■ **Provided records**

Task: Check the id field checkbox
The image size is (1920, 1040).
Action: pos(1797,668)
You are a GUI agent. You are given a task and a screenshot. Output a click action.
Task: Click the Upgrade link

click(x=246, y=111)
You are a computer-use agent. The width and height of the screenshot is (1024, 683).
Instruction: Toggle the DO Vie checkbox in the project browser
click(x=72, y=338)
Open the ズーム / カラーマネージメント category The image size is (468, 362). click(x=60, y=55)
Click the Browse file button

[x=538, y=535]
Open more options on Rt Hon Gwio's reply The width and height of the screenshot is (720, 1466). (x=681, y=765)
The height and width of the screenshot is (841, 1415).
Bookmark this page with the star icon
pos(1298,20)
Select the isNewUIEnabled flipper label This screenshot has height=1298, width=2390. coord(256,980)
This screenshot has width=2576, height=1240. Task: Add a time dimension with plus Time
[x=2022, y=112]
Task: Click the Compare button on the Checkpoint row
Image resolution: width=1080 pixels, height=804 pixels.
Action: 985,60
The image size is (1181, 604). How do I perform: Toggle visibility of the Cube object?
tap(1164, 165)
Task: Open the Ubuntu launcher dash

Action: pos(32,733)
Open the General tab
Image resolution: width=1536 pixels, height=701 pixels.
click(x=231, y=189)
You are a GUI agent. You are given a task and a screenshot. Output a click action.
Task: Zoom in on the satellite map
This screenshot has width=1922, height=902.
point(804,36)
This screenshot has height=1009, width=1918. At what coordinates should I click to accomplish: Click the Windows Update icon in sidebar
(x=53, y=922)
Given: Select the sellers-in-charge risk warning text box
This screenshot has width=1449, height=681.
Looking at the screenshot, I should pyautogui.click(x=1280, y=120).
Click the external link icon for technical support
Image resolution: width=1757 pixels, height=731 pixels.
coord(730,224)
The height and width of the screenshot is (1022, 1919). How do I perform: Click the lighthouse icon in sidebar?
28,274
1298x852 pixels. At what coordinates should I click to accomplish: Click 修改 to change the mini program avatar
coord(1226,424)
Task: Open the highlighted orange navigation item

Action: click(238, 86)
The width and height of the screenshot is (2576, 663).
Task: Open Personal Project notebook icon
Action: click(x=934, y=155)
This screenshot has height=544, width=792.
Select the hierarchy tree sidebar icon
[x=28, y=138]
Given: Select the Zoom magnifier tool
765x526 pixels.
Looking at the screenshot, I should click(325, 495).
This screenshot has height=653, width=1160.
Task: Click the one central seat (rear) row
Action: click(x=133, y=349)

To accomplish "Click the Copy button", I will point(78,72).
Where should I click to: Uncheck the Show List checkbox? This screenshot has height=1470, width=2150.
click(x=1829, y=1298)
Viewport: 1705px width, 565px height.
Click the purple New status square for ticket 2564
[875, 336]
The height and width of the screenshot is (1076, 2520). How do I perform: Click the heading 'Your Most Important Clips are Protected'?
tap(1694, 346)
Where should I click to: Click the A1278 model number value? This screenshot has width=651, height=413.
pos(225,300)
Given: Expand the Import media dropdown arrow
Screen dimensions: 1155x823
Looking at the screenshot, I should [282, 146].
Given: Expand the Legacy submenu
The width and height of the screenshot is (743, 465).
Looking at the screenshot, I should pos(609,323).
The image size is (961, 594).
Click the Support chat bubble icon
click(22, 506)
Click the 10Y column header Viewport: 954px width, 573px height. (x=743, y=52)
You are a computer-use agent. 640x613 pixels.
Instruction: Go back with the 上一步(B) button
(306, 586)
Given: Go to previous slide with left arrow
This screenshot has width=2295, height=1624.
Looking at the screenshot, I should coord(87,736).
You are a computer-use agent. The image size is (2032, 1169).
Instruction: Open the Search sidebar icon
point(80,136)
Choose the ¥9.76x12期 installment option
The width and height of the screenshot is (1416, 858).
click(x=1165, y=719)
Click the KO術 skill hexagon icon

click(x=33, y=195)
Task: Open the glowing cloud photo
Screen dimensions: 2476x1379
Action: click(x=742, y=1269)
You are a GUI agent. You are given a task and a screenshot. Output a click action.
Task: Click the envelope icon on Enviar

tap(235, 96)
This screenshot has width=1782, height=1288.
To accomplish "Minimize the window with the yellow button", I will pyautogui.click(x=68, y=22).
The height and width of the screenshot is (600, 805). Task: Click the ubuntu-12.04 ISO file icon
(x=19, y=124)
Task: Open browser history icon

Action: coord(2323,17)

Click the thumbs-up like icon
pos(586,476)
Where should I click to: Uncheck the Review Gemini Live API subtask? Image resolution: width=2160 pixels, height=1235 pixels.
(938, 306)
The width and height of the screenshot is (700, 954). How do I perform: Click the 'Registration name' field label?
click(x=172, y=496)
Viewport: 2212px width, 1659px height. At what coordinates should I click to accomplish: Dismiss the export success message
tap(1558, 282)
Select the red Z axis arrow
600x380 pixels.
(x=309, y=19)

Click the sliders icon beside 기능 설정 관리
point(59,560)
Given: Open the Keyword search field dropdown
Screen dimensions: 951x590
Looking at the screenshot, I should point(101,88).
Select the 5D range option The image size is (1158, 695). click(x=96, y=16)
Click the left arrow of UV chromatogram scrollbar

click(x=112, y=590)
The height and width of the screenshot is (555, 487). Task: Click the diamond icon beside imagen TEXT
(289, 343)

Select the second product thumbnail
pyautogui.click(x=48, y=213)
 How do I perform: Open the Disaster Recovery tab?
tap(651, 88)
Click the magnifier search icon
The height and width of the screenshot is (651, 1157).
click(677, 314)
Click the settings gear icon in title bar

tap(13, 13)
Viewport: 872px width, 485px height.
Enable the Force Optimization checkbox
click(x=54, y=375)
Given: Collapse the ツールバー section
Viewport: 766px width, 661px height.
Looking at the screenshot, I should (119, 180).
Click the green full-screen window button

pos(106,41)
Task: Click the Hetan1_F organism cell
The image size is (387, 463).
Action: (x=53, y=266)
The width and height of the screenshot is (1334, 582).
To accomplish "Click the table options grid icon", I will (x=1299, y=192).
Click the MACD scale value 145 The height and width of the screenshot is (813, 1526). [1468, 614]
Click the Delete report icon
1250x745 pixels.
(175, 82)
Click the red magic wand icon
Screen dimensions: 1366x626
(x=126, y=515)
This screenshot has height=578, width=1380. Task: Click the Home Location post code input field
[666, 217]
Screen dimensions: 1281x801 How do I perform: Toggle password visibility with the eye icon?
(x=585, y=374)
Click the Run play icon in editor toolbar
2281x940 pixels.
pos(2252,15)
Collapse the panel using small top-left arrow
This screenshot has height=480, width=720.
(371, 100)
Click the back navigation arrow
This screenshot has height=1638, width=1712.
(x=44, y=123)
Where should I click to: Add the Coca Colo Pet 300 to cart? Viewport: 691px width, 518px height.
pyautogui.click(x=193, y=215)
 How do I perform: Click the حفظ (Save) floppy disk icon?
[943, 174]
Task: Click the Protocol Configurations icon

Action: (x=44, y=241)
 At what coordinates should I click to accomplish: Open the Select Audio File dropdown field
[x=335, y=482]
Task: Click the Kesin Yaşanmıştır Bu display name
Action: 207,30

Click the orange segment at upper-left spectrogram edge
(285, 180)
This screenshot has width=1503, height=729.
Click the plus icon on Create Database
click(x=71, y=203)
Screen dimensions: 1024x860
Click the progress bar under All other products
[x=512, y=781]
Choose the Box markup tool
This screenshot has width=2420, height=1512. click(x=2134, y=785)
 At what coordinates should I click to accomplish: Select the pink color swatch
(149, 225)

■ **What the exercise asks**
Write the lines above out again, putting "side panel" wherever "sidebar" appears and keeping everything else the same.

■ **The output**
Task: Check the id field checkbox
The image size is (1920, 1040).
Action: pos(1797,668)
You are a GUI agent. You are given a task and a screenshot. Output a click action.
Task: Click the Upgrade link

click(x=246, y=111)
You are a computer-use agent. The width and height of the screenshot is (1024, 683).
Instruction: Toggle the DO Vie checkbox in the project browser
click(x=72, y=338)
Open the ズーム / カラーマネージメント category The image size is (468, 362). click(x=60, y=55)
Click the Browse file button

[x=538, y=535]
Open more options on Rt Hon Gwio's reply The width and height of the screenshot is (720, 1466). (x=681, y=765)
The height and width of the screenshot is (841, 1415).
Bookmark this page with the star icon
pos(1298,20)
Select the isNewUIEnabled flipper label This screenshot has height=1298, width=2390. coord(256,980)
This screenshot has width=2576, height=1240. Task: Add a time dimension with plus Time
[x=2022, y=112]
Task: Click the Compare button on the Checkpoint row
Image resolution: width=1080 pixels, height=804 pixels.
Action: 985,60
The image size is (1181, 604). How do I perform: Toggle visibility of the Cube object?
tap(1164, 165)
Task: Open the Ubuntu launcher dash

Action: pos(32,733)
Open the General tab
Image resolution: width=1536 pixels, height=701 pixels.
click(x=231, y=189)
You are a GUI agent. You are given a task and a screenshot. Output a click action.
Task: Zoom in on the satellite map
This screenshot has width=1922, height=902.
point(804,36)
This screenshot has height=1009, width=1918. At what coordinates should I click to accomplish: Click the Windows Update icon in side panel
(x=53, y=922)
Given: Select the sellers-in-charge risk warning text box
This screenshot has width=1449, height=681.
Looking at the screenshot, I should pyautogui.click(x=1280, y=120).
Click the external link icon for technical support
Image resolution: width=1757 pixels, height=731 pixels.
coord(730,224)
The height and width of the screenshot is (1022, 1919). How do I perform: Click the lighthouse icon in side panel?
28,274
1298x852 pixels. At what coordinates should I click to accomplish: Click 修改 to change the mini program avatar
coord(1226,424)
Task: Open the highlighted orange navigation item

Action: click(238, 86)
The width and height of the screenshot is (2576, 663).
Task: Open Personal Project notebook icon
Action: click(x=934, y=155)
This screenshot has height=544, width=792.
Select the hierarchy tree side panel icon
[x=28, y=138]
Given: Select the Zoom magnifier tool
765x526 pixels.
Looking at the screenshot, I should click(325, 495).
This screenshot has height=653, width=1160.
Task: Click the one central seat (rear) row
Action: click(x=133, y=349)

To accomplish "Click the Copy button", I will point(78,72).
Where should I click to: Uncheck the Show List checkbox? This screenshot has height=1470, width=2150.
click(x=1829, y=1298)
Viewport: 1705px width, 565px height.
Click the purple New status square for ticket 2564
[875, 336]
The height and width of the screenshot is (1076, 2520). How do I perform: Click the heading 'Your Most Important Clips are Protected'?
tap(1694, 346)
Where should I click to: Click the A1278 model number value? This screenshot has width=651, height=413.
pos(225,300)
Given: Expand the Import media dropdown arrow
Screen dimensions: 1155x823
Looking at the screenshot, I should [282, 146].
Given: Expand the Legacy submenu
The width and height of the screenshot is (743, 465).
Looking at the screenshot, I should pos(609,323).
The image size is (961, 594).
Click the Support chat bubble icon
click(22, 506)
Click the 10Y column header Viewport: 954px width, 573px height. (x=743, y=52)
You are a computer-use agent. 640x613 pixels.
Instruction: Go back with the 上一步(B) button
(306, 586)
Given: Go to previous slide with left arrow
This screenshot has width=2295, height=1624.
Looking at the screenshot, I should coord(87,736).
You are a computer-use agent. The image size is (2032, 1169).
Instruction: Open the Search side panel icon
point(80,136)
Choose the ¥9.76x12期 installment option
The width and height of the screenshot is (1416, 858).
click(x=1165, y=719)
Click the KO術 skill hexagon icon

click(x=33, y=195)
Task: Open the glowing cloud photo
Screen dimensions: 2476x1379
Action: click(x=742, y=1269)
You are a GUI agent. You are given a task and a screenshot. Output a click action.
Task: Click the envelope icon on Enviar

tap(235, 96)
This screenshot has width=1782, height=1288.
To accomplish "Minimize the window with the yellow button", I will pyautogui.click(x=68, y=22).
The height and width of the screenshot is (600, 805). Task: Click the ubuntu-12.04 ISO file icon
(x=19, y=124)
Task: Open browser history icon

Action: coord(2323,17)

Click the thumbs-up like icon
pos(586,476)
Where should I click to: Uncheck the Review Gemini Live API subtask? Image resolution: width=2160 pixels, height=1235 pixels.
(938, 306)
The width and height of the screenshot is (700, 954). How do I perform: Click the 'Registration name' field label?
click(x=172, y=496)
Viewport: 2212px width, 1659px height. At what coordinates should I click to accomplish: Dismiss the export success message
tap(1558, 282)
Select the red Z axis arrow
600x380 pixels.
(x=309, y=19)

Click the sliders icon beside 기능 설정 관리
point(59,560)
Given: Open the Keyword search field dropdown
Screen dimensions: 951x590
Looking at the screenshot, I should point(101,88).
Select the 5D range option The image size is (1158, 695). click(x=96, y=16)
Click the left arrow of UV chromatogram scrollbar

click(x=112, y=590)
The height and width of the screenshot is (555, 487). Task: Click the diamond icon beside imagen TEXT
(289, 343)

Select the second product thumbnail
pyautogui.click(x=48, y=213)
 How do I perform: Open the Disaster Recovery tab?
tap(651, 88)
Click the magnifier search icon
The height and width of the screenshot is (651, 1157).
click(677, 314)
Click the settings gear icon in title bar

tap(13, 13)
Viewport: 872px width, 485px height.
Enable the Force Optimization checkbox
click(x=54, y=375)
Given: Collapse the ツールバー section
Viewport: 766px width, 661px height.
Looking at the screenshot, I should (119, 180).
Click the green full-screen window button

pos(106,41)
Task: Click the Hetan1_F organism cell
The image size is (387, 463).
Action: (x=53, y=266)
The width and height of the screenshot is (1334, 582).
To accomplish "Click the table options grid icon", I will (x=1299, y=192).
Click the MACD scale value 145 The height and width of the screenshot is (813, 1526). [1468, 614]
Click the Delete report icon
1250x745 pixels.
(175, 82)
Click the red magic wand icon
Screen dimensions: 1366x626
(x=126, y=515)
This screenshot has height=578, width=1380. Task: Click the Home Location post code input field
[666, 217]
Screen dimensions: 1281x801 How do I perform: Toggle password visibility with the eye icon?
(x=585, y=374)
Click the Run play icon in editor toolbar
2281x940 pixels.
pos(2252,15)
Collapse the panel using small top-left arrow
This screenshot has height=480, width=720.
(371, 100)
Click the back navigation arrow
This screenshot has height=1638, width=1712.
(x=44, y=123)
Where should I click to: Add the Coca Colo Pet 300 to cart? Viewport: 691px width, 518px height.
pyautogui.click(x=193, y=215)
 How do I perform: Click the حفظ (Save) floppy disk icon?
[943, 174]
Task: Click the Protocol Configurations icon

Action: (x=44, y=241)
 At what coordinates should I click to accomplish: Open the Select Audio File dropdown field
[x=335, y=482]
Task: Click the Kesin Yaşanmıştır Bu display name
Action: 207,30

Click the orange segment at upper-left spectrogram edge
(285, 180)
This screenshot has width=1503, height=729.
Click the plus icon on Create Database
click(x=71, y=203)
Screen dimensions: 1024x860
Click the progress bar under All other products
[x=512, y=781]
Choose the Box markup tool
This screenshot has width=2420, height=1512. click(x=2134, y=785)
 At what coordinates should I click to accomplish: Select the pink color swatch
(149, 225)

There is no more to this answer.